::: RECORDED DATA

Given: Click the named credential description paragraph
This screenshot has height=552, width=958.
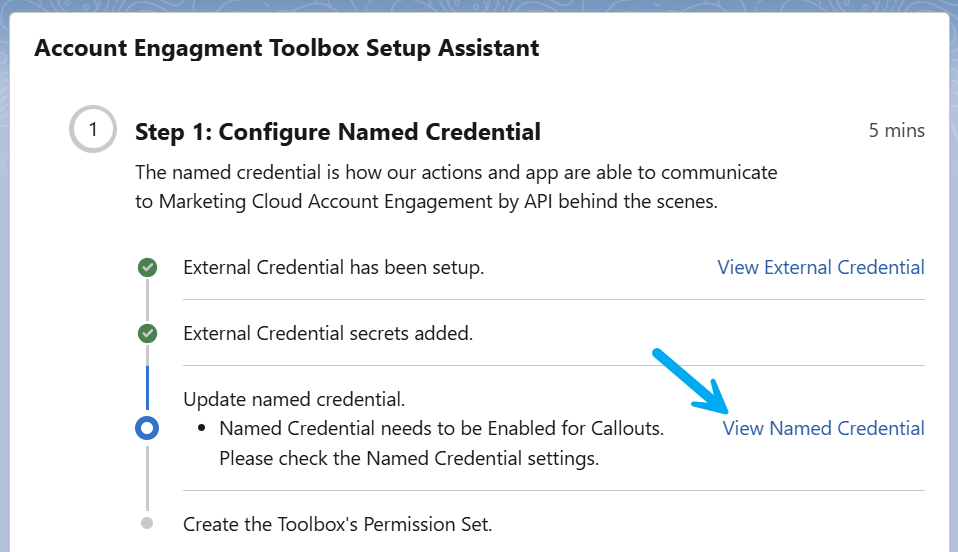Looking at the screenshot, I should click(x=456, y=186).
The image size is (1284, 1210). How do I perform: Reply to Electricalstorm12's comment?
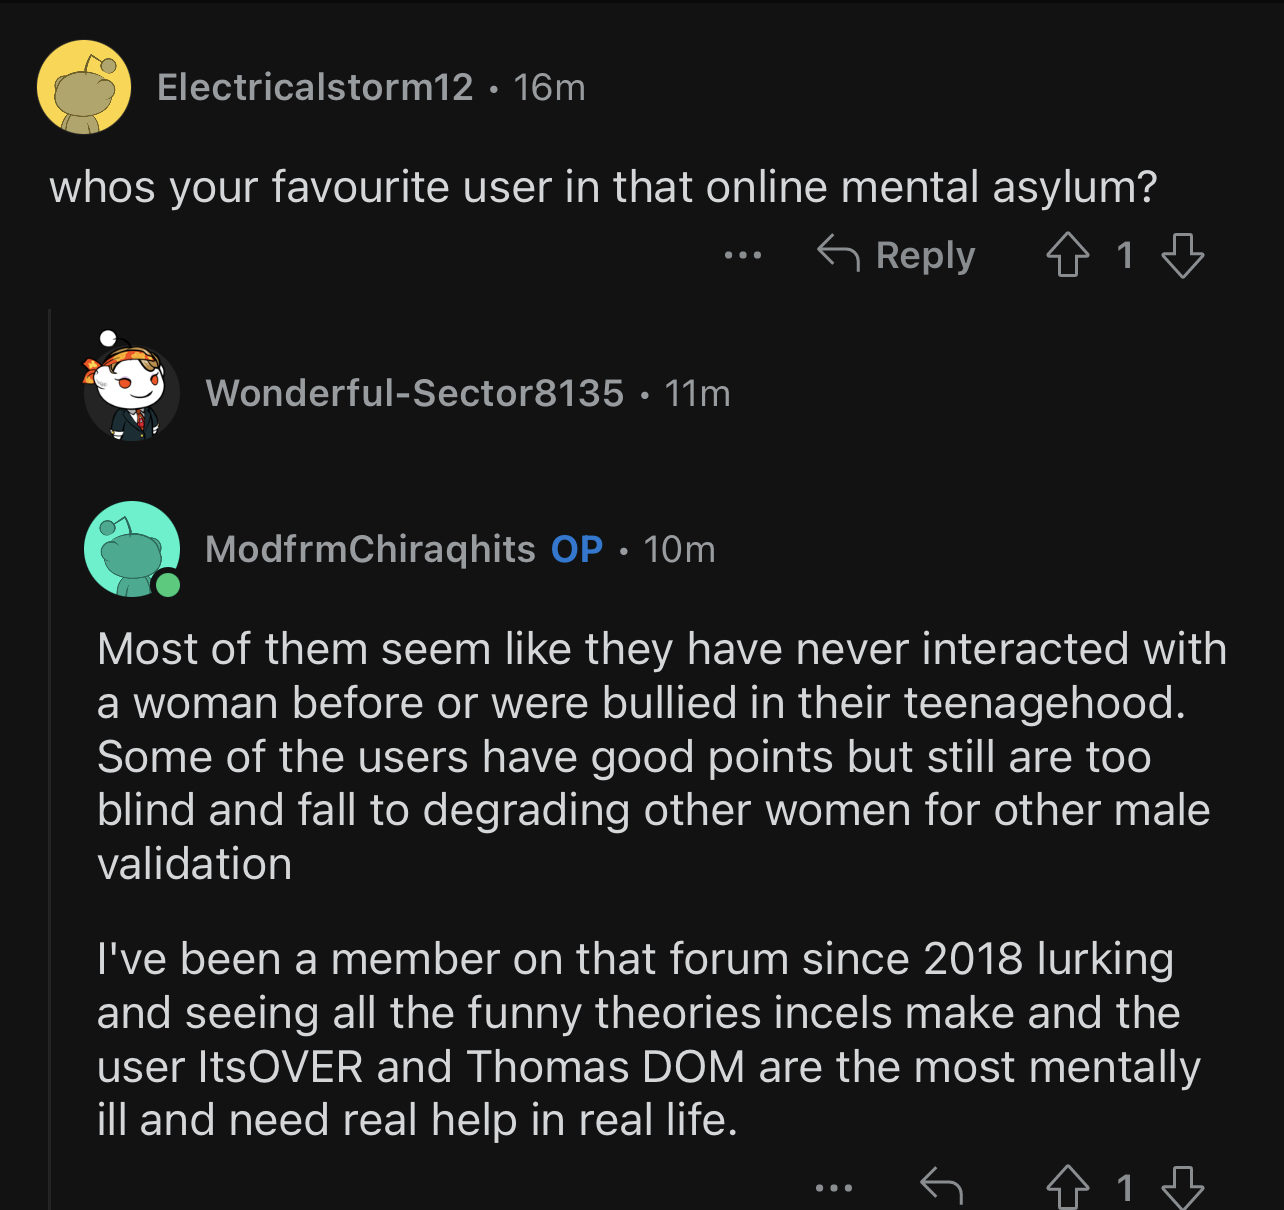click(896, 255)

::::::
::: RECORDED DATA

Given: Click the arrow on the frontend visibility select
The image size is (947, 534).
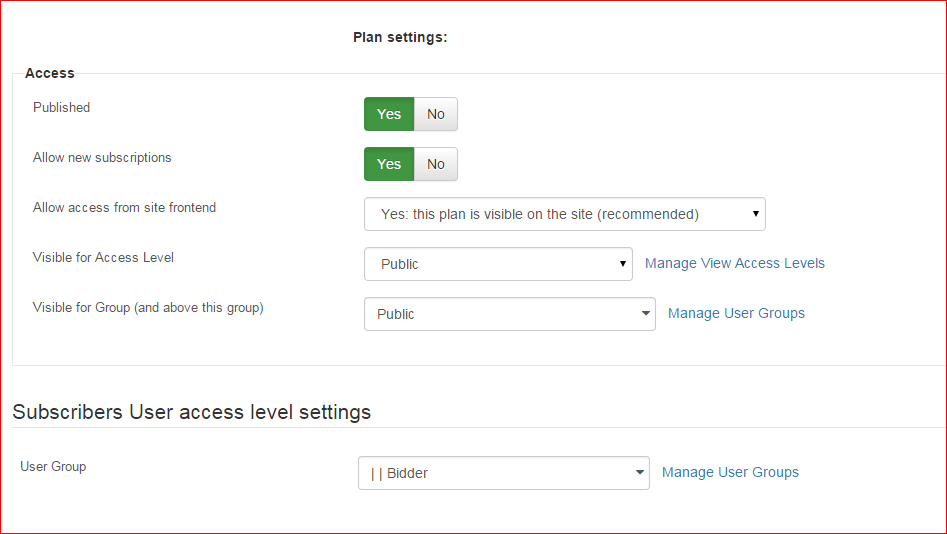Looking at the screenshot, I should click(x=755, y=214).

::::::

__THE PROBLEM__. Copy each line of the records containing the string "Given".

__EXERCISE ANSWER__.
Given: Click the named credential description paragraph
Given: Click the arrow on the frontend visibility select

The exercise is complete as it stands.